After the war, after the Holocaust, your dad returned to Prague and joined the Czechoslovak Olympic Committee – is that correct?
“Yes, he was elected to the Czechoslovak national Olympic Committee.
“He was still regarded as a major swim coach after the war.
“In fact I’m told that the night I was born, in Prague, he was at an Olympic Committee meeting [laughs].”
Your family moved to the States in 1948. Your father was by then in his 40s. Did he continue with sport in some way in America?
“That was a great disappointment for him – he was unable to continue in sports.
“This was a man for whom swimming had been his life.
“And of course in New York City, in Manhattan, where we lived in 1948 to 1975, when he died, there was very little interest in swimming, and certainly no interest in water polo.

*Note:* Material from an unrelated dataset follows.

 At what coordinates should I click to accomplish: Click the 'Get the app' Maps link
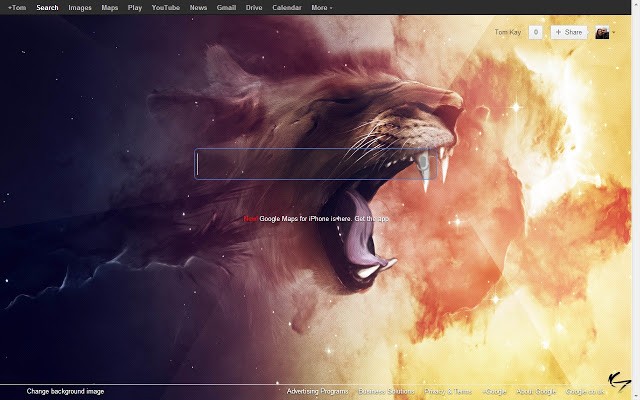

“The only place where they played water polo was at the New York Athletic Club, which at the time was ‘restricted’, meaning that it didn’t allow Jews inside its building, let alone as a coach.
“My father actually went there to apply for a job as a coach and he was turned away.
“So what he did was every week he took the subway to Brooklyn, where there was an Olympic-sized pool at the St. George Hotel.
“I remember going with him on the subway to the St. George Hotel.
“There was a synthetic waterfall at one of end of the pool and my brother and I would play at that end while my father would swim laps.”
I gather it was a tough transition for him in general, moving to America?
“It was a terrible transition for my father.
“He spoke no English, he was 44 years old, he had no vocational training – except for his swimming coaching and performance.
“He was the son of a factory owner. Eventually he became a factory worker, in the garment centre in New York City.”
Now you have an exhibition about your father coming up at Terezín. What’s the idea behind the exhibition?
“The idea behind the exhibition is to basically write this generation of Jewish athletes back into history.
“I’m very lucky to have had many, many photographs of my father’s family. This is highly unusual for a family of Holocaust survivors.
“The reason for this is that my father’s teammate, the water polo goalie and engineer Josef Bušek, saved my father’s photographs and also his prayer shawl, in which he was bar mitzvah in 1917.
“And that has become the centrepiece of the exhibit, surrounded by all of these wonderful sports photos and family photos that date back to 1900.”
For more information on Helen Epstein and her books visit http://www.helenepstein.com/.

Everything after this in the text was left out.